> [Exercise materials]:
+++

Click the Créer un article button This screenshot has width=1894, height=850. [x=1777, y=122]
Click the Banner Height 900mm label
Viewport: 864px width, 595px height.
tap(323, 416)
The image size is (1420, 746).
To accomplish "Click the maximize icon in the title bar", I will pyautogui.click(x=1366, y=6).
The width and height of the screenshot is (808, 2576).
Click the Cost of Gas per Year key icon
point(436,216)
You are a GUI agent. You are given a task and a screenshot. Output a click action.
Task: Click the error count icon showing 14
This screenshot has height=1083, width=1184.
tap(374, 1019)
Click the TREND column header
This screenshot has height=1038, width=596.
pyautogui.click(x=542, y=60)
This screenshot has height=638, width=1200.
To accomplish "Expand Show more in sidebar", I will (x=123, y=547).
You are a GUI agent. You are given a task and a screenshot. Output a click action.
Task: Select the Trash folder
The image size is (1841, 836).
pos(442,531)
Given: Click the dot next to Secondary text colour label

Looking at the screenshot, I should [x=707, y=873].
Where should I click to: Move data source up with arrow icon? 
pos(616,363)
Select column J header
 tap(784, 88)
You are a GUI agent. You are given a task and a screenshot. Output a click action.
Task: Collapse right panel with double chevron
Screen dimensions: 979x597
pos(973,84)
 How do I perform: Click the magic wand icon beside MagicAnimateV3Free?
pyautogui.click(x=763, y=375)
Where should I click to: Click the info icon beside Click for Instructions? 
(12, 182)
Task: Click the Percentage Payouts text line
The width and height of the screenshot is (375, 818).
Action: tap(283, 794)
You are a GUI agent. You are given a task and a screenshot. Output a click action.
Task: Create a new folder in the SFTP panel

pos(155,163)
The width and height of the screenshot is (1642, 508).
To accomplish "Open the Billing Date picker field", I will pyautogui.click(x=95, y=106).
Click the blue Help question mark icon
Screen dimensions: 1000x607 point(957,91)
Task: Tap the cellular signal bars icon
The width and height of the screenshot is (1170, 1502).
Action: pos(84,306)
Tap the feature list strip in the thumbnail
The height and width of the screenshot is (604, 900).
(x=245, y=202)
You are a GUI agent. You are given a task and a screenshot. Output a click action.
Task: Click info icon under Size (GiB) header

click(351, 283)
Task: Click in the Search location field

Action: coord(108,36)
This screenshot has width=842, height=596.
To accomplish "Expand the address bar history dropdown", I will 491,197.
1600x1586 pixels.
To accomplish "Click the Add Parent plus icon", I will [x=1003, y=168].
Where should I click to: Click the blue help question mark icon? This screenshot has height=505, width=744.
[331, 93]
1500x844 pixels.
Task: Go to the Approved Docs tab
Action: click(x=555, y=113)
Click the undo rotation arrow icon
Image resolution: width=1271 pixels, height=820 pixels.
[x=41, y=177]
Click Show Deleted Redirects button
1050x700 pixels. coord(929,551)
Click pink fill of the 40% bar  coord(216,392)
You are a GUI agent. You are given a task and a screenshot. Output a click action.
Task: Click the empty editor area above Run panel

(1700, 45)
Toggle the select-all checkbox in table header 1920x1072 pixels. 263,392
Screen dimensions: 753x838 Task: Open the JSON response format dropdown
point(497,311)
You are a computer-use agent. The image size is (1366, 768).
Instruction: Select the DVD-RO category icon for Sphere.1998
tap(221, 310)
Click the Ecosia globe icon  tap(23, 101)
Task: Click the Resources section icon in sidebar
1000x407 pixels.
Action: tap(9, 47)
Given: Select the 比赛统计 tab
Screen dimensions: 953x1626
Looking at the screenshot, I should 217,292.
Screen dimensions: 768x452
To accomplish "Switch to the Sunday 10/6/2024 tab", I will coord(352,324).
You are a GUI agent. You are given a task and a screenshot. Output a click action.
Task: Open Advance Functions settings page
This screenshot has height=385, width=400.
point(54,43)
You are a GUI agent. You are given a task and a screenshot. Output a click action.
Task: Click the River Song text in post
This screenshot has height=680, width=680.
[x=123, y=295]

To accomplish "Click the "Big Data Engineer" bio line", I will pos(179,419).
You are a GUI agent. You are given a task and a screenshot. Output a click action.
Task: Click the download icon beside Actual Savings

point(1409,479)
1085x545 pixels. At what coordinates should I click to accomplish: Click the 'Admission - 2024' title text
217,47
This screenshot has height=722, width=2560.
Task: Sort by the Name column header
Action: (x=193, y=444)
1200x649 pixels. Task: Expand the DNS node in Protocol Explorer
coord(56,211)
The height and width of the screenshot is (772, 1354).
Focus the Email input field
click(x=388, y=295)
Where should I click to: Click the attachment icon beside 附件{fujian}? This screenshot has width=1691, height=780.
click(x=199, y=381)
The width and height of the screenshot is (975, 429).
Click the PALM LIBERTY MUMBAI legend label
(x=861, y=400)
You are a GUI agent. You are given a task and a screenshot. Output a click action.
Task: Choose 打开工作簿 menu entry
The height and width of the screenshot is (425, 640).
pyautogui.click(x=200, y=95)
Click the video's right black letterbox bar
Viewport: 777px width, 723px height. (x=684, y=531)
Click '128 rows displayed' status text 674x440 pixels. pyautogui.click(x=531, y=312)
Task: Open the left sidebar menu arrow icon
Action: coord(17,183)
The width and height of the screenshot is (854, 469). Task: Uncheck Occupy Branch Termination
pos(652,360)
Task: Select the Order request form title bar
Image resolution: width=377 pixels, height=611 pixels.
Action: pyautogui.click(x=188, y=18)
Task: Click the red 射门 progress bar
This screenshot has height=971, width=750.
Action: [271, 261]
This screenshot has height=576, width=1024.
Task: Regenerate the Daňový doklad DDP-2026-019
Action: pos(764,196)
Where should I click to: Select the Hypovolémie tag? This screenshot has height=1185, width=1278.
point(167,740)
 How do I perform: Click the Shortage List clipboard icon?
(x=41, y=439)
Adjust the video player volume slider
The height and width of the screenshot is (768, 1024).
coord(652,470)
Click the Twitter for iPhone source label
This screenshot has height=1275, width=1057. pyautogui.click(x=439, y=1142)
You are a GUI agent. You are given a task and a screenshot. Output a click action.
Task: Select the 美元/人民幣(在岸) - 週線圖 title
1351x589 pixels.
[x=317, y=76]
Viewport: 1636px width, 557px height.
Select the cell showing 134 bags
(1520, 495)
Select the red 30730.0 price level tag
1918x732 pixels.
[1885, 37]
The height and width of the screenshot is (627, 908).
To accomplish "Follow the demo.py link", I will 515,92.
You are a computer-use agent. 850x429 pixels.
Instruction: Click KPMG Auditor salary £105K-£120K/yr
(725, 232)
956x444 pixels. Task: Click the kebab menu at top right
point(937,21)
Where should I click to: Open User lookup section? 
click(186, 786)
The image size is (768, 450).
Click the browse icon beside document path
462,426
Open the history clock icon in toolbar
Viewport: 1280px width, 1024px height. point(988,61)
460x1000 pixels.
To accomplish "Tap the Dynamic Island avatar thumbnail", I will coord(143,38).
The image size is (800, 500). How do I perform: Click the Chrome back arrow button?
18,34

+++

The lines from the one containing "460x1000 pixels." through the last line of the records are to be transcribed exactly, with nothing else added.

460x1000 pixels.
To accomplish "Tap the Dynamic Island avatar thumbnail", I will coord(143,38).
The image size is (800, 500). How do I perform: Click the Chrome back arrow button?
18,34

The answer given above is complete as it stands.